E eles produziram um plano sério. Como eu disse, os especialistas podem discutir quanto aos números, mas a ideia é real —e não uma espécie de versão esquerdista da economia vodu.

Como é que o plano de Warren expandiria o Medicare de forma a cobrir todos os americanos sem elevar impostos sobre a classe média? Há quatro componentes principais.

Primeiro, a equipe de Warren argumenta que um sistema de saúde de pagador único proveria economias significativas em termos de custos médicos gerais —mais do que outros estudos vêm presumindo.

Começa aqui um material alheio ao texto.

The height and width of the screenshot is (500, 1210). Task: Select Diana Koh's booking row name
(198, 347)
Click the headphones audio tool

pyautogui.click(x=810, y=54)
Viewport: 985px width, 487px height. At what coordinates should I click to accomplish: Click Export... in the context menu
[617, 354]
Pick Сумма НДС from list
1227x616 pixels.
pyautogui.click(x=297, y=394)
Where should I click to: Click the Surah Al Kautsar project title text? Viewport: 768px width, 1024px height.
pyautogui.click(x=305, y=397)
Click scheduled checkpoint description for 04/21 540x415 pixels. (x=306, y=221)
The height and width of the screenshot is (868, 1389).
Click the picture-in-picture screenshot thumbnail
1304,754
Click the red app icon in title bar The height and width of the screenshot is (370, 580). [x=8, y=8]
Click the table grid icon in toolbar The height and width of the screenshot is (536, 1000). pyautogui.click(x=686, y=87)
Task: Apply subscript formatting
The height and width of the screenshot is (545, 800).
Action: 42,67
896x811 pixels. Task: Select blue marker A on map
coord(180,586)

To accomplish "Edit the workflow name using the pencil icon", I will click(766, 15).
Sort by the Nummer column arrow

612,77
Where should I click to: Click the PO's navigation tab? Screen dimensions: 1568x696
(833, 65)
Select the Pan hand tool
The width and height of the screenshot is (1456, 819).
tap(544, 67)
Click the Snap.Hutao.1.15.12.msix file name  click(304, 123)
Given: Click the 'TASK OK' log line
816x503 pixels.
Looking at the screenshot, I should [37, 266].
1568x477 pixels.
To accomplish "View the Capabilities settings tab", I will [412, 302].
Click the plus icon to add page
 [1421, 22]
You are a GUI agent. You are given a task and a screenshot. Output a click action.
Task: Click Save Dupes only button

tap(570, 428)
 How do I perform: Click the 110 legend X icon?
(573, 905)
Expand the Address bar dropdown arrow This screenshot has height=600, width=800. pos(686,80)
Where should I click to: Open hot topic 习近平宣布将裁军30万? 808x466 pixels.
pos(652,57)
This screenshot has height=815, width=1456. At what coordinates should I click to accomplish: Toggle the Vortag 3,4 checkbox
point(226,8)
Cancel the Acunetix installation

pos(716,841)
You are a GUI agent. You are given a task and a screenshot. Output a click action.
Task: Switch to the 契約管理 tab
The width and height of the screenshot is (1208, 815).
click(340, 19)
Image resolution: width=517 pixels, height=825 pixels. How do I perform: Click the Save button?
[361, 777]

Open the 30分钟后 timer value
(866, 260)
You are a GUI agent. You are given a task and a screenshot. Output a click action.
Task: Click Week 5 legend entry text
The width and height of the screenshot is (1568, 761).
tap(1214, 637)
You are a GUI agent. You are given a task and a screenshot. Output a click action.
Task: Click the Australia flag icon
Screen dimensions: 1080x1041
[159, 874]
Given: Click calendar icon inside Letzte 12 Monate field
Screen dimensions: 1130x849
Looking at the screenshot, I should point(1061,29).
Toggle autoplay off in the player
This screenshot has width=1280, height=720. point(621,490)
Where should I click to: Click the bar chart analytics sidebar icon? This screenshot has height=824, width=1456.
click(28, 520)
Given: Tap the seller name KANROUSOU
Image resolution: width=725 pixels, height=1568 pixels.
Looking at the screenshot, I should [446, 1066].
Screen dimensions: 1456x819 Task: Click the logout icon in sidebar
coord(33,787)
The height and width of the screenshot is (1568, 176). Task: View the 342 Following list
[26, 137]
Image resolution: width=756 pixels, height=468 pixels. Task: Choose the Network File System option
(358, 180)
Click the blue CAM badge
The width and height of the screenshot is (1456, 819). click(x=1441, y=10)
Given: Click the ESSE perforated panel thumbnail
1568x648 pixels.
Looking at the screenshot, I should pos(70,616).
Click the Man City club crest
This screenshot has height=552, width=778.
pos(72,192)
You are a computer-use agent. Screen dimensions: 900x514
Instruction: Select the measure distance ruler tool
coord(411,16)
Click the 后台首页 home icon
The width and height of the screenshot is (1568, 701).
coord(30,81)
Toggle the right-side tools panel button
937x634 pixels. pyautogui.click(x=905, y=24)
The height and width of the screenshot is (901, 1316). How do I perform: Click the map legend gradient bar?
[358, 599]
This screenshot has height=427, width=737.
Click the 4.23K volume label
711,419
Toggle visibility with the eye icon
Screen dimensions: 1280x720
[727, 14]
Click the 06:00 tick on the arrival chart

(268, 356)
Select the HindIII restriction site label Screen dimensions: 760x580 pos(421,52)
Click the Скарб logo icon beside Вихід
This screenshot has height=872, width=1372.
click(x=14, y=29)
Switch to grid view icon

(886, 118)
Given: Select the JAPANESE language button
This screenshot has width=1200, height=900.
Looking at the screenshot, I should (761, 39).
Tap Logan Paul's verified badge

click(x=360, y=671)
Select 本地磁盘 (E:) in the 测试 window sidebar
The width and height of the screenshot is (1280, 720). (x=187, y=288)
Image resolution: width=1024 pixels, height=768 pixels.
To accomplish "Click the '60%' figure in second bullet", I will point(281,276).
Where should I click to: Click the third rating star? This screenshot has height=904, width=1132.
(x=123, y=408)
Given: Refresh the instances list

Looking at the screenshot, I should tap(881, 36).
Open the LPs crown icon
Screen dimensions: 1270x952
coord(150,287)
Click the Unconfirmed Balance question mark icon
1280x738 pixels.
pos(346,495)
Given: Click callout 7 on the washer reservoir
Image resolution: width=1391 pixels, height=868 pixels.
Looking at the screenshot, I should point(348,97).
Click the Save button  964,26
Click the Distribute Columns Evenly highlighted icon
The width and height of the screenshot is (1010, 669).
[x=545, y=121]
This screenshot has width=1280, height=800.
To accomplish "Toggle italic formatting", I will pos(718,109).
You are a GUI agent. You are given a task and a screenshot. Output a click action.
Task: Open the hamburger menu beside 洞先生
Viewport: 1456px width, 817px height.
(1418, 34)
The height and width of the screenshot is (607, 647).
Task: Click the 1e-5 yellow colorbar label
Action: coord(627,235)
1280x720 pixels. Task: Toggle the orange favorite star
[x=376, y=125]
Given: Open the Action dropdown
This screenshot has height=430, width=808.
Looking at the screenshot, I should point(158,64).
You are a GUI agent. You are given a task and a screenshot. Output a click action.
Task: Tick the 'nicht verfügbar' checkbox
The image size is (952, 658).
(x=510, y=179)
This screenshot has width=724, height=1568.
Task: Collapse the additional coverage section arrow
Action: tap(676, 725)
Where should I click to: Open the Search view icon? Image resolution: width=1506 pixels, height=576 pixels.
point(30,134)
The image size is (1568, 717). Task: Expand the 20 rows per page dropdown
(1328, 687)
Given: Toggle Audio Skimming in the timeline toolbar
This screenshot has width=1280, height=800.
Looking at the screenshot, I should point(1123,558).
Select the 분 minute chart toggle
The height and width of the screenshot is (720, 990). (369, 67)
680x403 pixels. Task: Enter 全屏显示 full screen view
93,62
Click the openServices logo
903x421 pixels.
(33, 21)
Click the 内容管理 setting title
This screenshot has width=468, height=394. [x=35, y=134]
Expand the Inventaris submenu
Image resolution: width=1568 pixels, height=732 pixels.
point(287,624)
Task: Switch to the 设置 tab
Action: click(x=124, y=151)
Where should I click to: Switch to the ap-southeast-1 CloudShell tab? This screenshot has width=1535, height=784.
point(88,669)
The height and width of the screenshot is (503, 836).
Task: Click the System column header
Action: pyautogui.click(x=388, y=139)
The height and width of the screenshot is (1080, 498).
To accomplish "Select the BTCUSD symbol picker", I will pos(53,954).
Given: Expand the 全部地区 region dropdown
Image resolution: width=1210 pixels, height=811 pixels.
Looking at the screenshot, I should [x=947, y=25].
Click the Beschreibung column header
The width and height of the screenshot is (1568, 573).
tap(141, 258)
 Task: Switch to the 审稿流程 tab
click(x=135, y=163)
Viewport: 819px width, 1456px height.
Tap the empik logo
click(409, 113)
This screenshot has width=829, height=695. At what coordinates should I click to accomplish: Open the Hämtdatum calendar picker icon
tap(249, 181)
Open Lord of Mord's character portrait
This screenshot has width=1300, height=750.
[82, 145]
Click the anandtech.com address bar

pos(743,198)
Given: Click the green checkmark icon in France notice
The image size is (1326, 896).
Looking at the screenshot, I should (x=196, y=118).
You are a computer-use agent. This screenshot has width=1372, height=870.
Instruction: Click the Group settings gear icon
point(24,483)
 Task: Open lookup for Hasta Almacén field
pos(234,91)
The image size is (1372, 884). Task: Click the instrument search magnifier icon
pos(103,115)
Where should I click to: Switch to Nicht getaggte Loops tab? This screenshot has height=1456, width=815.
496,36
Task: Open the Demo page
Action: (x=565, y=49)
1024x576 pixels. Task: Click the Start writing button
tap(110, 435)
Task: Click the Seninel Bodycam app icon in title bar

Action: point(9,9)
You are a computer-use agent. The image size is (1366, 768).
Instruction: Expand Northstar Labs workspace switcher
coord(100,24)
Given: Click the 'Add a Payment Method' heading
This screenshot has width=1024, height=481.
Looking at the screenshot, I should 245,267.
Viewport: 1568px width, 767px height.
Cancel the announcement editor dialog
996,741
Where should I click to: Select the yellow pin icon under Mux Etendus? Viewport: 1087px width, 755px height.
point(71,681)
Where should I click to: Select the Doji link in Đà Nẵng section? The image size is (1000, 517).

Parte dessas economias viria de reduzir preços, especialmente os de medicamentos, via negociação. Outras economias viriam de uma redução nos custos administrativos.

Essas economias são plausíveis? Sim. O fato é que os Estados Unidos pagam preços incrivelmente elevados pelos remédios, comparados a outros países, e a complexidade de nosso sistema impõe uma grande carga administrativa —não só em termos dos custos fixos das companhias de planos de saúde mas também do imenso número de pessoas de que os consultórios médicos e hospitais necessitam para lidar com múltiplas seguradoras.

A relutância de outros estudos em creditar uma grande economia de custos nessas áreas ao Medicare para Todos é algo que me intriga.

E deveríamos ter em conta que mesmo com essas economias de custo presumidas, os gastos per capita com a saúde continuariam muito superiores aos de outros países, nos Estados Unidos.

Assim, temos argumentos —não uma conclusão certeira, mas uma probabilidade razoável - em favor do otimismo, aqui.

Segundo —e esse é o item mais inteligente do plano—, a equipe de Warren basicamente exigiria que empregadores que hoje oferecem planos de saúde a seus empregados em lugar disso pagassem ao governo o custo desses seguros.

Tenha em mente que os grandes empregadores já são obrigados por lei (no caso, a Lei do Acesso à Saúde) a oferecer planos de saúde. Assim, o que teríamos seria apenas um redirecionamento desses fundos.

Terceiro, os governos estaduais e locais no momento gastam muito dinheiro com serviços de saúde, principal mas não exclusivamente ao bancar sua cota dos gastos do Medicaid.

O plano Warren requereria “manutenção do esforço”, ou seja, basicamente que os estados continuem a gastar o mesmo dinheiro, mas agora em apoio a um plano nacional.

Por fim, mesmo depois de tudo isso ainda existiria um rombo considerável no orçamento.

A equipe de Warren argumenta que isso pode ser resolvido de duas maneiras: impostos adicionais sobre empresas e grandes fortunas e —um ponto importante— um reforço da Receita, que, sabemos, deixa de arrecadar grandes montantes de impostos legais, principalmente de pessoas de alta renda, porque os republicanos privaram a agência de recursos.

Estou declarando adesão entusiástica esse plano? Não. Continuo a acreditar que um plano de opções por seguro-saúde público, que ofereça às pessoas a opção de aderir ao Medicare, teria mais chance de se tornar realidade —e pode bem ser o que Warren termine de fato fazendo caso chegue à Casa Branca.

E o otimismo do plano quanto a custos e receitas pode estar errado. Mas estamos diante de um plano sério, que reflete esforço intelectual.

É importante ressaltar que a proposta não é uma trapaça como as coisas que passam por análises de políticas públicas por parte da direita, quer se trate da insistência perpétua em que cortes de impostos se bancam automaticamente ou dos orçamentos propostos por Paul Ryan, que presumem que possa haver cortes de gastos discricionários para os níveis que prevaleciam na presidência de Calvin Coolidge (1923-1929).

O que Warren realizou com seu plano? Em termos realistas, o plano dela para a saúde é mais ambicioso que outras propostas.

Regulamentação financeira reforçada e assistência universal à saúde das crianças são objetivos que ela realmente poderia atingir caso vença, e vença bem, no ano que vem. O Medicare para Todos, nem tanto.

E permita-me dizer que serviria bem ao público que esses dois primeiros tópicos —e mais a mudança do clima!— recebam mais atenção no debate futuro, e o sistema de saúde, menos.

A tarefa de Warren era, na verdade, rebater as críticas de que estava sendo evasiva quanto a uma questão importante. E acredito que ela tenha superado esse desafio.